If you were around in 2011, you know what a mess that property assessment process was. Many homeowners throughout the county were upset that their properties were valued well beyond market value while others were valued well under. It even impacted some real estate sales as some buyers became confused as to how tax value related to purchase price. Thankfully, today’s process promises to be a lot transparent and value appeals much easier.
Unless your home was built since 2013, the tax value that your property taxes are based upon is from 2011 Countywide Revaluation or 2013 Revaluation Review. Back in 2011, the Mecklenburg County Assessors used approximately 10,000 “Qualified Sales” (one owner, one home, one parcel sale at arms length) to determine how values have increased since 2003 / 2004 (the prior revaluation); resulting in a median price of $193,000 (or $21,000 higher than the actual median home price at the time). Since then, the median home price in Mecklenburg County has risen 39.5%, with commercial properties rising even greater.
When will you know your new property value?
The 2020 property tax values should be available to homeowners starting at the beginning of 2019. There should be enough time to file appeals to the increased tax value prior to the first bill being sent, which should occur around September 2019 and due by Jan 1, 2020.
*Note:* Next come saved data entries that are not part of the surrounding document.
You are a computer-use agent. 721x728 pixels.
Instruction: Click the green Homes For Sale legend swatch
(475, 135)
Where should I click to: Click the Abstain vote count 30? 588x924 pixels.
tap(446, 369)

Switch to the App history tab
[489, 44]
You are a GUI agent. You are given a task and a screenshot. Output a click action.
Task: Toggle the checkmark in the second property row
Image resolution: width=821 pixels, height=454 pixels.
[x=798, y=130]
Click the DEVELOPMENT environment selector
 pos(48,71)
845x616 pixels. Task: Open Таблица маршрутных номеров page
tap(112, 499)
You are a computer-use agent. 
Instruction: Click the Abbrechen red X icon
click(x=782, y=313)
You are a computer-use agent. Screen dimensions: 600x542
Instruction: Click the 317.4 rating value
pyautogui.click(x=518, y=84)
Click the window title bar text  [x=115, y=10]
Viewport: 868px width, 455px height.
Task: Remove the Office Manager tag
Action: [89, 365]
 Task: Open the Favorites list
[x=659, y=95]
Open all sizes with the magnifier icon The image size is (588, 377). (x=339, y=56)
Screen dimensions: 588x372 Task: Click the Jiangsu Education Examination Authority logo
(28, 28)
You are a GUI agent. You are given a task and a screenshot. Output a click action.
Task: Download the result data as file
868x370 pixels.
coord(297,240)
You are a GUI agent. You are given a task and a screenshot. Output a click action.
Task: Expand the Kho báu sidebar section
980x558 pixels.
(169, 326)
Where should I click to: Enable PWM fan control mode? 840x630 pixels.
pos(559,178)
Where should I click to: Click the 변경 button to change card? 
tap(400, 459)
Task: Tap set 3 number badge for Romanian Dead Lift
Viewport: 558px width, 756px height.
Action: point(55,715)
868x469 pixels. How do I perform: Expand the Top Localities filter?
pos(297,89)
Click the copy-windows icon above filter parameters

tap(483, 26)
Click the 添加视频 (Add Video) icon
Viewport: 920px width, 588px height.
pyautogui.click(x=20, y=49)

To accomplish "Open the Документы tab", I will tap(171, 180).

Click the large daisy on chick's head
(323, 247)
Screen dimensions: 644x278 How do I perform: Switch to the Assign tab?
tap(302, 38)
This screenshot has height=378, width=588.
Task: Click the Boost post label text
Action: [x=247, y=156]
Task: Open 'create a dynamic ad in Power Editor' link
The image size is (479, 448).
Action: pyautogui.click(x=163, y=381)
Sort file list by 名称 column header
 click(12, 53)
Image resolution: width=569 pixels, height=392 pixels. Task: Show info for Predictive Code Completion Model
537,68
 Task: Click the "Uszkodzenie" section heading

Appealing your Tax Value is So Much Easier!
Probably the only good thing about this round of tax revaluation is the new technology that the county has implemented to help make valuation appeals much easier. In the past, this meant paying an appraiser to make a formal assessment or hiring a local Realtor to provide comps. Now, this can be done online using a service called Modria.
Homeowners can now view the tax card information and submit changes online as well as learn the status of any appeal. To challenge the tax value, owners can even select comparable sales from within their neighborhood to file along with their appeal.
I would recommend comparing the square footage that is listed on the property card to the square footage provided in a last appraisal, as that seems to be a common source of misinformation.